Great Britain's former prime minister Tony Blair criticized the British Labour Party’s approach to the Brexit, remarking that keeping both sides happy is not feasible.
“It would’ve been better if we’d been able to fight it in a clearer way,” said Blair in front of an audience in London yesterday at an event hosted by the Guardian at the Barbican center. In his address, Blair also confirmed his intention to vote for Labour.
Several Labour MPs and representatives are currently pushing for a confirmatory referendum, conditioning their support to any eventual agreement to the inclusion of a mechanism that would take into account the people's will. However, many conservative MPs and representatives want to take the 2016 referendum results into account.

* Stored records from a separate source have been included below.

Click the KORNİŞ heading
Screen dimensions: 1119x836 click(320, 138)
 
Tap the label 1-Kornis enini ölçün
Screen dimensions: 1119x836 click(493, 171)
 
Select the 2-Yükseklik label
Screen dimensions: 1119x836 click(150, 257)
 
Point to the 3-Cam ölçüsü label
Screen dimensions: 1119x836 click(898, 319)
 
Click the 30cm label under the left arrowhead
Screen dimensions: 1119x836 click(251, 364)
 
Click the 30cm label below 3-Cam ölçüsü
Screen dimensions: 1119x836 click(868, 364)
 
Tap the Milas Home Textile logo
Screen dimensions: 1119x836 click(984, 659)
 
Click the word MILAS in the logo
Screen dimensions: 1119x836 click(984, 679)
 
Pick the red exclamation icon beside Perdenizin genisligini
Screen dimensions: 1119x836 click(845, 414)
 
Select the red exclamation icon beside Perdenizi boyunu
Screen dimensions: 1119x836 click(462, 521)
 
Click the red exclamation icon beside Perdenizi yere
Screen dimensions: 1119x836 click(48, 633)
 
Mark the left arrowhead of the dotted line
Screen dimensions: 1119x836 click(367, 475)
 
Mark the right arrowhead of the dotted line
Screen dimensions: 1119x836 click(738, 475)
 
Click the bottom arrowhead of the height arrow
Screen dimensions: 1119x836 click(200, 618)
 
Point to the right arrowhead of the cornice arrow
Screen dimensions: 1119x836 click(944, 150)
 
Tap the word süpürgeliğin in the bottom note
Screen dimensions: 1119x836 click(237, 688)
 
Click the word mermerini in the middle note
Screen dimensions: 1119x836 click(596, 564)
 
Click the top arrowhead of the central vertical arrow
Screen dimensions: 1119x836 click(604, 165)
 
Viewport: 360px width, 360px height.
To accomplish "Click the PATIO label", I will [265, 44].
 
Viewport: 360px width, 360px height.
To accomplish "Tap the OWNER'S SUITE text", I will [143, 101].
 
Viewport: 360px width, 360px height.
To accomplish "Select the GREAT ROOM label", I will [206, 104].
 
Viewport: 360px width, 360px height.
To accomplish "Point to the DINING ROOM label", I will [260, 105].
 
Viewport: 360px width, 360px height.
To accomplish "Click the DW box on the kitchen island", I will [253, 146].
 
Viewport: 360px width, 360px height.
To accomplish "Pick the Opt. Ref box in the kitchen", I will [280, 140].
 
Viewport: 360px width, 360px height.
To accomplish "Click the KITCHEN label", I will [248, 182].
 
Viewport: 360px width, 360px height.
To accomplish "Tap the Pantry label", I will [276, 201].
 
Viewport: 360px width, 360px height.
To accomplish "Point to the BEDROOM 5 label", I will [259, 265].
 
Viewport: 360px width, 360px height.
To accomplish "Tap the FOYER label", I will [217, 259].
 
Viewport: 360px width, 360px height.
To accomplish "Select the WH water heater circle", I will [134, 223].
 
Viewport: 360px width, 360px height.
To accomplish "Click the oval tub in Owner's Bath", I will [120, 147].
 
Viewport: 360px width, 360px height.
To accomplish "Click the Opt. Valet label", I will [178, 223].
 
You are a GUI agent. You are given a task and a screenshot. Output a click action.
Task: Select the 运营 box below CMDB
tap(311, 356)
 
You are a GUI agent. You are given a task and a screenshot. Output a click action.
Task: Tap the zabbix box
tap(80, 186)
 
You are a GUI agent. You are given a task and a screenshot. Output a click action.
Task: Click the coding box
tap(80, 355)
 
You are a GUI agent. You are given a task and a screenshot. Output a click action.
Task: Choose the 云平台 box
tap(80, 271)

Blair supported the idea of a new referendum, remarking that despite the fact that he considers Labour to be correct when the party accepted the results of the 2016 referendum, it should have supported the calling of a new one given the failure of the Brexit talks.
He also said that a no-deal Brexit was “very unlikely” and that the Brexit discussion has been distracting the British government from other important political and economic domestic issues that are currently affecting the country.
“The great irony of Brexit is, the future of the National Health Service is decided in Westminster. The person who’s got the opportunity to do something about knife crime is Theresa May, not Jean-Claude Juncker,” he said, “Brexit’s distractive effect is almost as bad as the destructive effect,” he added.
Issues with health and police funding and lack of opportunities for the young Britons should be among the top priorities of the parliament according to Blair.
He also criticized the conservative party, accusing them of following the steps of Labour.
“My view is that both the main parties have made the same mistake if you try and face both ways you end up pleasing no one,” he commented.
Blair criticized the Brexit strongly adding that "it’s the answer to nothing”, despite attributing to legitimate concerns about immigration and globalization.